# TEXTAUSZUG:
Die Ressentiments kommen aus der Mitte der Neumühler Anwohner_innenschaft, die Aktionen werden angeführt von der rassistischen Kleinpartei PRO NRW. Bei den Kommunalwahlen stimmten in Neumühl satte 10 Prozent für PRO. 15 Stadtratskandidat_innen wohnen hier. Auch NPD und sogenannte “Identitäre” sind Teil des Mobs. So war es auch am vergangenen Freitag, als eine Bürger_innenversammlung zum Thema Notunterkunft eskalierte.
Hunderte Gäste brüllten die Vertreter der Stadt nieder, welche ihrerseits durchaus Verständnis für einige der Vorurteile äußerten. Vermeintlich Andersdenkende wurden attackiert und mussten von der Polizei aus dem Stadtteil eskortiert werden. “Kein Asyl in Neumühl” ist der Schlachtruf der Hetzer_innen, die sich auf einen “heißen Herbst” gegen Geflüchtete freuen. Im Internet fordern hunderte Postings zu Mord, Totschlag und Brandanschlägen an “Zigeunern” und Asylsuchenden auf, ja sogar zu organisierter Vernichtung.

# DATENAUSZÜGE:
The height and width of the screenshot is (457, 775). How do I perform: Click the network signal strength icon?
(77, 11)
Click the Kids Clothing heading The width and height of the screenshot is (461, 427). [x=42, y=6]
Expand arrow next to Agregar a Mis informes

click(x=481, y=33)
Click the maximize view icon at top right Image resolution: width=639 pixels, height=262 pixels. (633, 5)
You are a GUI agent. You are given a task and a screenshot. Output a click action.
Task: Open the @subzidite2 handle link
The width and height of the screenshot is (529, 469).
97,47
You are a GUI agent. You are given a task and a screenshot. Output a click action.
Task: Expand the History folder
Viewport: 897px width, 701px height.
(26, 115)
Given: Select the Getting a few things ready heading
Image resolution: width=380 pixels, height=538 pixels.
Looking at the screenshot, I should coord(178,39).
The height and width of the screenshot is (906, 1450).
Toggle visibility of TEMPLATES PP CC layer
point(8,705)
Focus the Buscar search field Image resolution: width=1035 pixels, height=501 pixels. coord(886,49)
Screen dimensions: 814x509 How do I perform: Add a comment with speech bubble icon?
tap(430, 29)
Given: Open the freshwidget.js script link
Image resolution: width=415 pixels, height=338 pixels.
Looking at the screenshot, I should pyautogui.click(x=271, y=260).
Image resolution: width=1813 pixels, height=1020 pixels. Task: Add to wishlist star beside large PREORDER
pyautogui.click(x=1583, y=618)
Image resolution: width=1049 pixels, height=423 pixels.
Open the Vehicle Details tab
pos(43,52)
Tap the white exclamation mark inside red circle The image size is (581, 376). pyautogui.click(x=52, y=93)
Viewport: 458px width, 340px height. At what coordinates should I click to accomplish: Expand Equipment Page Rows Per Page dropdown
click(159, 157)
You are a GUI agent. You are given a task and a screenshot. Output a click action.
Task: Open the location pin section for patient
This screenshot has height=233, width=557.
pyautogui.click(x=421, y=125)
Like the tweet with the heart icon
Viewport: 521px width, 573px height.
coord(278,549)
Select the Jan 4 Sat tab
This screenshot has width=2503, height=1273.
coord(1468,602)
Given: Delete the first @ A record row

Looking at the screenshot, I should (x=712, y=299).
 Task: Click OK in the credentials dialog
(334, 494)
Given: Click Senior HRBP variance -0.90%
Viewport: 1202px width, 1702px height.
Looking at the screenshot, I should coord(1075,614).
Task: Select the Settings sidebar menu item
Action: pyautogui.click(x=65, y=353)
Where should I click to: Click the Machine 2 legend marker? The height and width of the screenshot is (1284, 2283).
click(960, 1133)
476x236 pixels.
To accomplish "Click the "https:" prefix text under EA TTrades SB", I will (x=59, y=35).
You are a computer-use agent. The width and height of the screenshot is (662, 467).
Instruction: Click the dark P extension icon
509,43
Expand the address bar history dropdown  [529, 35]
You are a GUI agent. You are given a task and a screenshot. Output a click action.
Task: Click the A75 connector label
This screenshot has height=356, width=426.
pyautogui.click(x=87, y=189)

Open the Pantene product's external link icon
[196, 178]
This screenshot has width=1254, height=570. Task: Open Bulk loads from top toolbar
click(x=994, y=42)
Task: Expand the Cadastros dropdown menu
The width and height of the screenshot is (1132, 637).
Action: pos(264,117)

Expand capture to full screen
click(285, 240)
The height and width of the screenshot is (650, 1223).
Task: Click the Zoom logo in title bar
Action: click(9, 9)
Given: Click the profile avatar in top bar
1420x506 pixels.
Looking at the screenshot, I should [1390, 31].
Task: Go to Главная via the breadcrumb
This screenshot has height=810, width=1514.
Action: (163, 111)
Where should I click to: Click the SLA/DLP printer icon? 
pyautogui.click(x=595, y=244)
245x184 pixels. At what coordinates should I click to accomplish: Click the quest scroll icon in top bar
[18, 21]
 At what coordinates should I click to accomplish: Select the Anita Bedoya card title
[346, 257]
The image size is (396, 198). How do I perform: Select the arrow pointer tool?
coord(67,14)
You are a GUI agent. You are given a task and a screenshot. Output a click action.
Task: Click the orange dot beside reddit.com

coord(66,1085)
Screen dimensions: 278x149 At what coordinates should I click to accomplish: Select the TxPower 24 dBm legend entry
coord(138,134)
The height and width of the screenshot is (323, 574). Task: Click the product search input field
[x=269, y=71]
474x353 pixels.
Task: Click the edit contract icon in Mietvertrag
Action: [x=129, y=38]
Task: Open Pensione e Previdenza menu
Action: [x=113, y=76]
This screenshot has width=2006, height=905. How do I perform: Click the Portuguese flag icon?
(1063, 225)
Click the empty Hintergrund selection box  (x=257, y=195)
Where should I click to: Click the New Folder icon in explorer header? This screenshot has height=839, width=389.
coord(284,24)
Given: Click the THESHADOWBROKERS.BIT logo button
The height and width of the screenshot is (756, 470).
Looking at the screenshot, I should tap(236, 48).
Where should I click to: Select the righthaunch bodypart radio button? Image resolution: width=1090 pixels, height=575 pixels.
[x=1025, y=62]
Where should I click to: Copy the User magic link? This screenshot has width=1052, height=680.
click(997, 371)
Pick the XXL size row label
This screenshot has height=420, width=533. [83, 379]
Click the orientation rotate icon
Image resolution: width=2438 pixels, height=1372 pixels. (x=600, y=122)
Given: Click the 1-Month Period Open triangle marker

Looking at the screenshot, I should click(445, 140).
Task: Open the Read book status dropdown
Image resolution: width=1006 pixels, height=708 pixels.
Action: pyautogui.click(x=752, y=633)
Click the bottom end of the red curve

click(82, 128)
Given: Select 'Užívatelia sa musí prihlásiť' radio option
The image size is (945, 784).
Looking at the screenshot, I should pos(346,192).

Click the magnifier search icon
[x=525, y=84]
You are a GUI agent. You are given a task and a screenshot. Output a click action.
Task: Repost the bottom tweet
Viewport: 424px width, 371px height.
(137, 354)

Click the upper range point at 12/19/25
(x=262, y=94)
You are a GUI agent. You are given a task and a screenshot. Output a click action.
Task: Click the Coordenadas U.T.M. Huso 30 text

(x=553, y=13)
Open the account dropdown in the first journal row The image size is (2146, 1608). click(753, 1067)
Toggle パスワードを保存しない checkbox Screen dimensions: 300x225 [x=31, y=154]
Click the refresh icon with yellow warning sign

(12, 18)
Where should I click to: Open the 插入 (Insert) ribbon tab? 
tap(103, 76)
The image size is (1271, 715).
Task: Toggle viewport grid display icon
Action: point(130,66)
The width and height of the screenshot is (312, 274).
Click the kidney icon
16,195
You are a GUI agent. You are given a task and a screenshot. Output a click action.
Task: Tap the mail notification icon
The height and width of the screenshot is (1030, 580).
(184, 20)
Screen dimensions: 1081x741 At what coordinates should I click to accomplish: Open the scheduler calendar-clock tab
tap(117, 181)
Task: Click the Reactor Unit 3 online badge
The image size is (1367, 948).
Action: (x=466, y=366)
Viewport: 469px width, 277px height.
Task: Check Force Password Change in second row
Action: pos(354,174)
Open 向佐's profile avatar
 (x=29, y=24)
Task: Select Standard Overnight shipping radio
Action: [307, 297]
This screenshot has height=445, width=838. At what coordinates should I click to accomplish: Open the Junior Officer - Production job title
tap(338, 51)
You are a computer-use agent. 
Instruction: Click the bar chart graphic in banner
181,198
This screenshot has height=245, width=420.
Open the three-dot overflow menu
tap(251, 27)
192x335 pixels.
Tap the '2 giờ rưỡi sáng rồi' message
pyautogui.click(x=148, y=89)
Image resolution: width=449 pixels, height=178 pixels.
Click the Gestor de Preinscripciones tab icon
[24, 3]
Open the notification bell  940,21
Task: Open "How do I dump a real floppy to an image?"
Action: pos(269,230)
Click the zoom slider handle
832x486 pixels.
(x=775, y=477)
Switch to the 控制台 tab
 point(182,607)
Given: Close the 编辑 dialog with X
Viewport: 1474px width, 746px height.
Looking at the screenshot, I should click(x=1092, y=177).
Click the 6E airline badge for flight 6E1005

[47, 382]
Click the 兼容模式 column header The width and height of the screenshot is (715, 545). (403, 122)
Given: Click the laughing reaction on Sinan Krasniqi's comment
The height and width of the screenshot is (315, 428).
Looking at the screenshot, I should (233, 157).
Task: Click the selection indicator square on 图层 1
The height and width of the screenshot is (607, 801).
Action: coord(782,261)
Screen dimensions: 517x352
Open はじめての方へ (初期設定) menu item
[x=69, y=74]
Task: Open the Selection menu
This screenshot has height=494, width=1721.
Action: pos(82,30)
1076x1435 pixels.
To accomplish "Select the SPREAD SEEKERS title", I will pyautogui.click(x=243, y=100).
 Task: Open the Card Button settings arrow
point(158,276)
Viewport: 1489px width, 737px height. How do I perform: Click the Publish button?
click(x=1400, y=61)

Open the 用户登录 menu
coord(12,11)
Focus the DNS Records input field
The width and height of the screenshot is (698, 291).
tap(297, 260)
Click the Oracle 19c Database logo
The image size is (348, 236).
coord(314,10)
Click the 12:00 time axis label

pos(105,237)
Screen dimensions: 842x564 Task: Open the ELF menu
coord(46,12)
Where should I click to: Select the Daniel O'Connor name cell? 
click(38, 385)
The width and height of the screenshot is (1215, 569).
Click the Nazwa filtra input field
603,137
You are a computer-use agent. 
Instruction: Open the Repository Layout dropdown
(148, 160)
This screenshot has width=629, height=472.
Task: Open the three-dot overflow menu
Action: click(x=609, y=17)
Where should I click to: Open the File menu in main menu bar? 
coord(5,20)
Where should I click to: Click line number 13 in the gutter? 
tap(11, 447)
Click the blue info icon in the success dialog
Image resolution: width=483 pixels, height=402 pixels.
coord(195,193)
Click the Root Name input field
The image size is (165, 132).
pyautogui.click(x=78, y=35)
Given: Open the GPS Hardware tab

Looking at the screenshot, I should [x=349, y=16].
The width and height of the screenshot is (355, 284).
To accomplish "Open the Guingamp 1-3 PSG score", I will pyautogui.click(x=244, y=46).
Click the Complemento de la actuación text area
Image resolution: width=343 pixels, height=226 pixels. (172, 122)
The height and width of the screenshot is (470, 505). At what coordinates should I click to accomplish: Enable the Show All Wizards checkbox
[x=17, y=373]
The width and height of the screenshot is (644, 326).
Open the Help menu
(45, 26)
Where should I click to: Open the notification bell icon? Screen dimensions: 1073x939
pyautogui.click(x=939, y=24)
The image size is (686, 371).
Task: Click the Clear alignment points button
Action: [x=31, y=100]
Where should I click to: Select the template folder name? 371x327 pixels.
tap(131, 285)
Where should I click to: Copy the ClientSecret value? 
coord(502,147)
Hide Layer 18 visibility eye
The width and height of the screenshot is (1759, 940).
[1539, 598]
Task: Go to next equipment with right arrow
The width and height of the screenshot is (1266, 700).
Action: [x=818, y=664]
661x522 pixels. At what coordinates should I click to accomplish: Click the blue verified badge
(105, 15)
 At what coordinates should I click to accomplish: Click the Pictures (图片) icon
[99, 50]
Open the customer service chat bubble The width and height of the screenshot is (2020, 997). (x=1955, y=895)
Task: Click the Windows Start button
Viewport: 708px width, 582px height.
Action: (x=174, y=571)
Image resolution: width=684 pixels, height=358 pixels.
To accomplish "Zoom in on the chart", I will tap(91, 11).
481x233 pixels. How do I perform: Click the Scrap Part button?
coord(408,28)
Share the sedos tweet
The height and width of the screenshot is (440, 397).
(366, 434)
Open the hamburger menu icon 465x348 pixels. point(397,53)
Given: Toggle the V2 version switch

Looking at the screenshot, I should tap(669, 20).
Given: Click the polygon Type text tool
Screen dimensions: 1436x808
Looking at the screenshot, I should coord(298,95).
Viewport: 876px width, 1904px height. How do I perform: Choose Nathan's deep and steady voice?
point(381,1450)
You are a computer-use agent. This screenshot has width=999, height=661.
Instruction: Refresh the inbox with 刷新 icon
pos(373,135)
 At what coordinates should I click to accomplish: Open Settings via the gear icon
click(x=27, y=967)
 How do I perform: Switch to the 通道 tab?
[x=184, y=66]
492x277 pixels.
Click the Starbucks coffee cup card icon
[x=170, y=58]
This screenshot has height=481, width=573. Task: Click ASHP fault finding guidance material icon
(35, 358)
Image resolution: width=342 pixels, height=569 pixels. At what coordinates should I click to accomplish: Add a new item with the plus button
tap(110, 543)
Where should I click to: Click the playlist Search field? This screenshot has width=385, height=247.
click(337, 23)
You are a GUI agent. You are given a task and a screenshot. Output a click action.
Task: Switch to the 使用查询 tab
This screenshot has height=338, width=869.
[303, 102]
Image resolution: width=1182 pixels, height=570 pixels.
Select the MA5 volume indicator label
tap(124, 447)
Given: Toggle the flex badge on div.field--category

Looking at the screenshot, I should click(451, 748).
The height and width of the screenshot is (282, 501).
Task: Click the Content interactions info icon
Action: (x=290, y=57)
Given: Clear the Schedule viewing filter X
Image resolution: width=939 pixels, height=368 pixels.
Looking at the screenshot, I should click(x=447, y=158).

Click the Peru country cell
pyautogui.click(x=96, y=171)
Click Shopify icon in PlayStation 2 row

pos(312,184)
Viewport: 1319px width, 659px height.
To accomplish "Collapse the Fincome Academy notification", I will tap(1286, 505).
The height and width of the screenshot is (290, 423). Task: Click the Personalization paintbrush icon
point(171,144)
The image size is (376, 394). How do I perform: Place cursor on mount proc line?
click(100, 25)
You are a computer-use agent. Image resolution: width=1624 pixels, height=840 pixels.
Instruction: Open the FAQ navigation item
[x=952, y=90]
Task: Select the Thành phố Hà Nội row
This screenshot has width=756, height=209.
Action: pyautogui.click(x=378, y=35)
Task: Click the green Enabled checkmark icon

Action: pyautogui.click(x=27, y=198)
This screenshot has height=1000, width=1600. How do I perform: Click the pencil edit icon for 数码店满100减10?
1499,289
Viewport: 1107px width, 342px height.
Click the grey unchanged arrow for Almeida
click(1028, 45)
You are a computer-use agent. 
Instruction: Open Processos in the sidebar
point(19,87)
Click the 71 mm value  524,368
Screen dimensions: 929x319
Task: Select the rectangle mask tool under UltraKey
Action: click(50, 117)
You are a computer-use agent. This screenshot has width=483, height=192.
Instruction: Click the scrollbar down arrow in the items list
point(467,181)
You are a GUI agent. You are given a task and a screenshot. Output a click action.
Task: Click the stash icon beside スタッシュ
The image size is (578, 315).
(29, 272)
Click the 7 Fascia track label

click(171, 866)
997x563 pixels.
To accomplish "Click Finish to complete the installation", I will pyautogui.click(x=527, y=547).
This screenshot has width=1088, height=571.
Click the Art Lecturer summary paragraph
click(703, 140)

# DEINE AUFGABEN:
**a)** Wie viel Prozent haben laut dem Textauszug bei den Kommunalwahlen in Neumühl für PRO gestimmt?
**b)** Wozu rufen die Postings im Internet laut dem Textauszug auf? Zähl alles auf, was dort genannt wird.
**c)** Schreib aus dem Textauszug Wort für Wort ab, was bei den Worten „Hunderte Gäste brüllten“ beginnt. Hör nach „zu organisierter Vernichtung.“ auf.

# ERGEBNISSE:
**a)** 10 Prozent.

**b)** Mord, Totschlag, Brandanschläge und organisierte Vernichtung.

**c)**
Hunderte Gäste brüllten die Vertreter der Stadt nieder, welche ihrerseits durchaus Verständnis für einige der Vorurteile äußerten. Vermeintlich Andersdenkende wurden attackiert und mussten von der Polizei aus dem Stadtteil eskortiert werden. “Kein Asyl in Neumühl” ist der Schlachtruf der Hetzer_innen, die sich auf einen “heißen Herbst” gegen Geflüchtete freuen. Im Internet fordern hunderte Postings zu Mord, Totschlag und Brandanschlägen an “Zigeunern” und Asylsuchenden auf, ja sogar zu organisierter Vernichtung.